Continue the text below about the Semple vaccine, starting right after its last sentence.

▶ [Page text]

--

Many major hospitals see several patients each year with AEM following vaccination with the Semple vaccine. In some instances, the vaccine was given without necessary indication, amounting to medical negligence; however, the victim was not compensated or even treated free of cost. In other instances the victim was not taken back in the same place where the vaccine was given. In most cases, the subjects had not been counselled or at least warned about the risk of AEM, nor a choice offered, once again amounting to negligence. In some instances, vaccination was continued despite the subject complaining of early symptoms of reaction. In many instances, the Semple vaccine had been given in full doses to those who had taken a full course in the past. This also is medically prohibited, and amounts to medical negligence.
All these unethical practices go on under the excuse that the vaccine is given free by the government. Most victims are not highly educated or conscious of their human and legal rights and do not have the confidence or finances to go to court. But if the authorities do not see these issues correctly, one court case from a victim of AEM would change the situation.
The Indian Academy of Paediatrics had already strongly recommended to the government to discontinue the use of the Semple vaccine beyond this year (3).

--

▶ [Information provided]
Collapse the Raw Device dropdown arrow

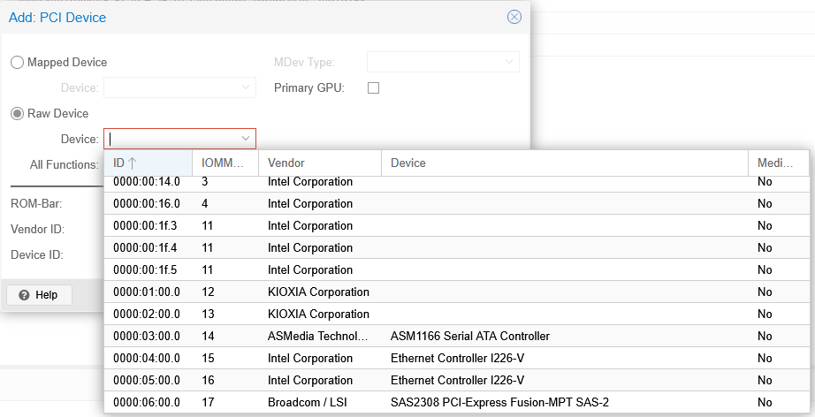pyautogui.click(x=245, y=139)
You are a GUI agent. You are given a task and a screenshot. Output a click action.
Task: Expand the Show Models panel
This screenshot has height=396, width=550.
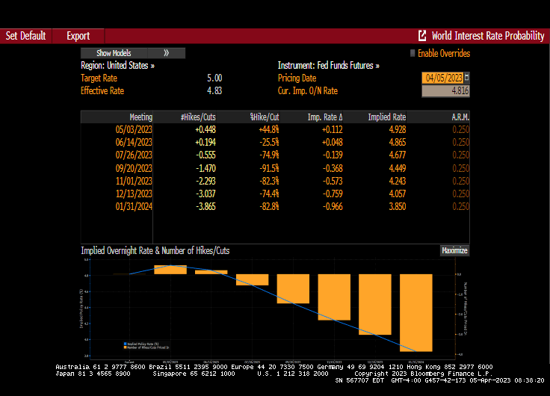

--

▶ [Result of the task]
It must be understood that injecting myelin-containing vaccine is a violation of human rights and an unethical practice and should be stopped forthwith after making alternative arrangements for sufficient safe vaccine.
The extraordinary concern for animal welfare recently shown by the government must be extended to the hundreds of thousands of sheep sacrificed for vaccine production. There is both need and opportunity to substitute cell culture for whole animal. What is being preached must be practiced by the government and must be seen to be implemented.
The government must revive the project to manufacture Vero cell based rabies vaccine either in the public or in the private sector. The existing company in India producing rabies vaccine in chick embryo cell culture could be funded for expansion. A second manufacturing company has just been approved to produce Vero cell based vaccine. In other words, we are not incapable of producing safe vaccines in India. The details of subsidy and equity in distribution of vaccine in public hospitals must be quantified and established by competent agencies without any delay.
Medical personnel must be given clear guidelines for the correct use of rabies vaccines. The Semple vaccine is overused because it is free; cell culture vaccine must be used only according to strict protocol. This will reduce the number of persons vaccinated. In hospitals with a large attendance of dog bite victims, cell culture vaccine may be used in fractional doses given intradermally, to reduce costs (4).
The appropriate wing of the government must assume responsibility for the safety of children and adults in public places such as streets, from animal bites. It is probably cheaper to prevent stray-dog bites than to provide cell culture rabies vaccine to bite victims. The responsibility for such safety must be entrusted with the local administration without interference from above.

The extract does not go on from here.